I've seen a couple of questions asking about computing MSE in R here and here, but they do not answer my question. I'm trying a glm
with the Gamma distribution (so, Gamma regression), and trying to compute the MSE for the model two different ways. Here's a MWE:
set.seed(39756934)
x = rnorm(100)
y = rnorm(100) + 0.5 * x + 3 # Need the +3 for strictly positive y values.
my_data = data.frame(x, y)
my_mod = glm(y~x, data=my_data, family=Gamma()) # Default link is "inverse"
mean(my_mod$residuals^2)
0.01388825
mean((my_data$y - predict(my_mod))^2)
6.954654
Using the log link gives different numbers, but the two methods still do not agree.
As far as I know, these two methods should give the same results, but they're obviously not. What's going on? Is there a bug somewhere? Or is one of these methods of computing the MSE simply wrong for Gamma regression?

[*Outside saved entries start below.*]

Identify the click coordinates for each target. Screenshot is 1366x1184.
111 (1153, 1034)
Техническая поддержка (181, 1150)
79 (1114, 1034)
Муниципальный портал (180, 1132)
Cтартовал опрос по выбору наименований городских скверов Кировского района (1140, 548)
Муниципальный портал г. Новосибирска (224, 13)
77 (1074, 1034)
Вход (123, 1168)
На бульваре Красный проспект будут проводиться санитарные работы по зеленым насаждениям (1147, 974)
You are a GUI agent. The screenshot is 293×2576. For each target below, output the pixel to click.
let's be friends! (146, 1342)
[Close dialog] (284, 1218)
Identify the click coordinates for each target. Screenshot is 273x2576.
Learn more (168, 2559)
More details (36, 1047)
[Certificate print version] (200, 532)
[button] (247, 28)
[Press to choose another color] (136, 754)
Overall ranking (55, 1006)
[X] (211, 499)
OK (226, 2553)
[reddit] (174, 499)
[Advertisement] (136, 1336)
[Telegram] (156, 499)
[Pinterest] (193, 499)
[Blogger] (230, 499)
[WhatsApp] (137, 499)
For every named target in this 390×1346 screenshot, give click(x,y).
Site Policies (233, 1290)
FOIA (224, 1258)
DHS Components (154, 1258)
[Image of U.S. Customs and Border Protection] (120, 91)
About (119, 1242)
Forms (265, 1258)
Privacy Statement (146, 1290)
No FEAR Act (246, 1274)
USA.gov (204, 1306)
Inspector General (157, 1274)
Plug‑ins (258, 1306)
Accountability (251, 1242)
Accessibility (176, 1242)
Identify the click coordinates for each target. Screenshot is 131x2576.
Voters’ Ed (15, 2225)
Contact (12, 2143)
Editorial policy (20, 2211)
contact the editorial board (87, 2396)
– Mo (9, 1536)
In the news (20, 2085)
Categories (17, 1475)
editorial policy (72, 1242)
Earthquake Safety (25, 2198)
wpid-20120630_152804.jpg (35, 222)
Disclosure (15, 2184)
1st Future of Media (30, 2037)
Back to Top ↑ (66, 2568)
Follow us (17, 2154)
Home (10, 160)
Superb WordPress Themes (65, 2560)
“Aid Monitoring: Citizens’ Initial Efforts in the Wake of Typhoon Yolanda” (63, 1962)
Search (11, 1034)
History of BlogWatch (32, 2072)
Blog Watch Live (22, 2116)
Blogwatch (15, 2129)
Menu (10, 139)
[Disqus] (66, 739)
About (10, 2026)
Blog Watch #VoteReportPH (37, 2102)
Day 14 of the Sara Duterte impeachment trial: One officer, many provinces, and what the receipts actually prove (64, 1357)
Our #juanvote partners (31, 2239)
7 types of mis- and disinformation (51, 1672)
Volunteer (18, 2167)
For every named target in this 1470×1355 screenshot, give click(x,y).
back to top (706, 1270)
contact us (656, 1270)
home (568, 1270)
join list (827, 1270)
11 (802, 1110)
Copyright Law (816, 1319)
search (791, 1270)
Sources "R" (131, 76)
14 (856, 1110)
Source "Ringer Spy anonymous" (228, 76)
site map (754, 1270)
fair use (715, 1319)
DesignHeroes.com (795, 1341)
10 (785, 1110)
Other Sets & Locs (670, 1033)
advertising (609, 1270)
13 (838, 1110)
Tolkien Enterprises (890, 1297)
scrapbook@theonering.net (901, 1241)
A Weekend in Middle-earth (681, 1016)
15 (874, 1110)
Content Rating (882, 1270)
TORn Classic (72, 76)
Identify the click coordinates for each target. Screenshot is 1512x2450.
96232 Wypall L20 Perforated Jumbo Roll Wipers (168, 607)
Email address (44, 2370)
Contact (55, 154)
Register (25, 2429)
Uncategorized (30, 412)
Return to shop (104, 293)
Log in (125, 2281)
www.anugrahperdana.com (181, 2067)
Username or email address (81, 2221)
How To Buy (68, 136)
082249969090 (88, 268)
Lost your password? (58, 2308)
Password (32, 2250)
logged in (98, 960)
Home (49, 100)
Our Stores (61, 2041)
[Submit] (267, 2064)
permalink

I don't think this question belongs on CrossValidated.SE, because it's more of a code/programming thing - unless the answer is that one of these methods of computing the MSE is invalid for a Gamma regression. But I don't know that in advance. This question would certainly be closed on CrossValidated.SE.
Specify type = "response" because one could either consider the residuals and predictions on the linear predictor or the response scale.
mean(resid(my_mod, type = "response")^2)
## [1] 0.7419272
mean((my_data$y - predict(my_mod, type = "response"))^2)
## [1] 0.7419272
There are several different possibilities for type=
as shown here but only "response" is available in both
p.type <- c("link", "response", "terms")
r.type <- c("deviance", "pearson", "working", "response", "partial")
sapply(r.type, \(x) mean(resid(my_mod, type = x)^2))
## deviance pearson working response partial
## 0.10746632 0.09651097 0.01388825 0.74192724 0.01685553
sapply(p.type, \(x) mean((my_data$y - predict(my_mod, type = x))^2))
## link response terms
## 6.9546540 0.7419272 8.8680964